Please format the rows below as a Markdown table with the columns No. and Text, giving each line its number and leaving out blank lines.

# Start of SUPPLIED DATA

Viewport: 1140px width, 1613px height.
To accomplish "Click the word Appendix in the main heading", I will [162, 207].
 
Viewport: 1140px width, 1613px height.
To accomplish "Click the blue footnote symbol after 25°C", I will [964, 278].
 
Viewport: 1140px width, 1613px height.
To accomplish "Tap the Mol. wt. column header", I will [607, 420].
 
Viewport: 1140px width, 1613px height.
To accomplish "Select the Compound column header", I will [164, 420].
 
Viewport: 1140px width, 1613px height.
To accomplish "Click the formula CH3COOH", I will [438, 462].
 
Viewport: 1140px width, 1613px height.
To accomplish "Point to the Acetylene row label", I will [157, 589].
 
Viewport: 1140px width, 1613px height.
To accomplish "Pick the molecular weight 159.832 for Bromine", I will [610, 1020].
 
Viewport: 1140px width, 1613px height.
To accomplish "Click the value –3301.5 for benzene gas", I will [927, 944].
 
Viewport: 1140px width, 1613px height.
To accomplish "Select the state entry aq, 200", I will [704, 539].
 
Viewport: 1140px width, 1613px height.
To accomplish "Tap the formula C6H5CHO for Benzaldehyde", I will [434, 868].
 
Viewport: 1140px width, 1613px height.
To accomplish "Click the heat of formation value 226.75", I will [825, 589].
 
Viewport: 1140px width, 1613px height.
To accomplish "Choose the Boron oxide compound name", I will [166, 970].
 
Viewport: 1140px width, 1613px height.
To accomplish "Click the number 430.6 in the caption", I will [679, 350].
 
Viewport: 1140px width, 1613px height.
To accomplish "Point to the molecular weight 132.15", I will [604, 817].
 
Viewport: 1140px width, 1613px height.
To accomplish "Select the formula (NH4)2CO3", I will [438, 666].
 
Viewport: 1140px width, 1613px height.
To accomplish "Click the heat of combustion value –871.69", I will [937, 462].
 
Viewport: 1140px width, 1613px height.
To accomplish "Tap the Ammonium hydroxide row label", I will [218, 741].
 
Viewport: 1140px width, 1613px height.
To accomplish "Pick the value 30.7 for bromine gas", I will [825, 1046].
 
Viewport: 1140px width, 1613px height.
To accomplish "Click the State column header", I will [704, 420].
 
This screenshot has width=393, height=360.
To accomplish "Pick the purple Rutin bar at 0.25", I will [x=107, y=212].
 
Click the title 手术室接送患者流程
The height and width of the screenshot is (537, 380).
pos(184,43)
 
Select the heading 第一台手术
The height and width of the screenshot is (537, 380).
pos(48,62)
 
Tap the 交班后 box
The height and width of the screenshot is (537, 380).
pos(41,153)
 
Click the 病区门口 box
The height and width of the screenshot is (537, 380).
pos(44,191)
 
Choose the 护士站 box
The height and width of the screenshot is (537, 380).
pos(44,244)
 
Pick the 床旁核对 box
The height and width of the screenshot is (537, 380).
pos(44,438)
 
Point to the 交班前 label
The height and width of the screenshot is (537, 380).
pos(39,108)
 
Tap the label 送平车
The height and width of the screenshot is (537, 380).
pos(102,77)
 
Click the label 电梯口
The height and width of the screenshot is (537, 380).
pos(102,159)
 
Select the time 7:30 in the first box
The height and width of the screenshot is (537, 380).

# End of SUPPLIED DATA

_FULL RESPONSE_:
| No. | Text |
|---|---|
| 1 | Viewport: 1140px width, 1613px height. |
| 2 | To accomplish "Click the word Appendix in the main heading", I will [162, 207]. |
| 3 | Viewport: 1140px width, 1613px height. |
| 4 | To accomplish "Click the blue footnote symbol after 25°C", I will [964, 278]. |
| 5 | Viewport: 1140px width, 1613px height. |
| 6 | To accomplish "Tap the Mol. wt. column header", I will [607, 420]. |
| 7 | Viewport: 1140px width, 1613px height. |
| 8 | To accomplish "Select the Compound column header", I will [164, 420]. |
| 9 | Viewport: 1140px width, 1613px height. |
| 10 | To accomplish "Click the formula CH3COOH", I will [438, 462]. |
| 11 | Viewport: 1140px width, 1613px height. |
| 12 | To accomplish "Point to the Acetylene row label", I will [157, 589]. |
| 13 | Viewport: 1140px width, 1613px height. |
| 14 | To accomplish "Pick the molecular weight 159.832 for Bromine", I will [610, 1020]. |
| 15 | Viewport: 1140px width, 1613px height. |
| 16 | To accomplish "Click the value –3301.5 for benzene gas", I will [927, 944]. |
| 17 | Viewport: 1140px width, 1613px height. |
| 18 | To accomplish "Select the state entry aq, 200", I will [704, 539]. |
| 19 | Viewport: 1140px width, 1613px height. |
| 20 | To accomplish "Tap the formula C6H5CHO for Benzaldehyde", I will [434, 868]. |
| 21 | Viewport: 1140px width, 1613px height. |
| 22 | To accomplish "Click the heat of formation value 226.75", I will [825, 589]. |
| 23 | Viewport: 1140px width, 1613px height. |
| 24 | To accomplish "Choose the Boron oxide compound name", I will [166, 970]. |
| 25 | Viewport: 1140px width, 1613px height. |
| 26 | To accomplish "Click the number 430.6 in the caption", I will [679, 350]. |
| 27 | Viewport: 1140px width, 1613px height. |
| 28 | To accomplish "Point to the molecular weight 132.15", I will [604, 817]. |
| 29 | Viewport: 1140px width, 1613px height. |
| 30 | To accomplish "Select the formula (NH4)2CO3", I will [438, 666]. |
| 31 | Viewport: 1140px width, 1613px height. |
| 32 | To accomplish "Click the heat of combustion value –871.69", I will [937, 462]. |
| 33 | Viewport: 1140px width, 1613px height. |
| 34 | To accomplish "Tap the Ammonium hydroxide row label", I will [218, 741]. |
| 35 | Viewport: 1140px width, 1613px height. |
| 36 | To accomplish "Pick the value 30.7 for bromine gas", I will [825, 1046]. |
| 37 | Viewport: 1140px width, 1613px height. |
| 38 | To accomplish "Click the State column header", I will [704, 420]. |
| 39 | This screenshot has width=393, height=360. |
| 40 | To accomplish "Pick the purple Rutin bar at 0.25", I will [x=107, y=212]. |
| 41 | Click the title 手术室接送患者流程 |
| 42 | The height and width of the screenshot is (537, 380). |
| 43 | pos(184,43) |
| 44 | Select the heading 第一台手术 |
| 45 | The height and width of the screenshot is (537, 380). |
| 46 | pos(48,62) |
| 47 | Tap the 交班后 box |
| 48 | The height and width of the screenshot is (537, 380). |
| 49 | pos(41,153) |
| 50 | Click the 病区门口 box |
| 51 | The height and width of the screenshot is (537, 380). |
| 52 | pos(44,191) |
| 53 | Choose the 护士站 box |
| 54 | The height and width of the screenshot is (537, 380). |
| 55 | pos(44,244) |
| 56 | Pick the 床旁核对 box |
| 57 | The height and width of the screenshot is (537, 380). |
| 58 | pos(44,438) |
| 59 | Point to the 交班前 label |
| 60 | The height and width of the screenshot is (537, 380). |
| 61 | pos(39,108) |
| 62 | Tap the label 送平车 |
| 63 | The height and width of the screenshot is (537, 380). |
| 64 | pos(102,77) |
| 65 | Click the label 电梯口 |
| 66 | The height and width of the screenshot is (537, 380). |
| 67 | pos(102,159) |
| 68 | Select the time 7:30 in the first box |
| 69 | The height and width of the screenshot is (537, 380). |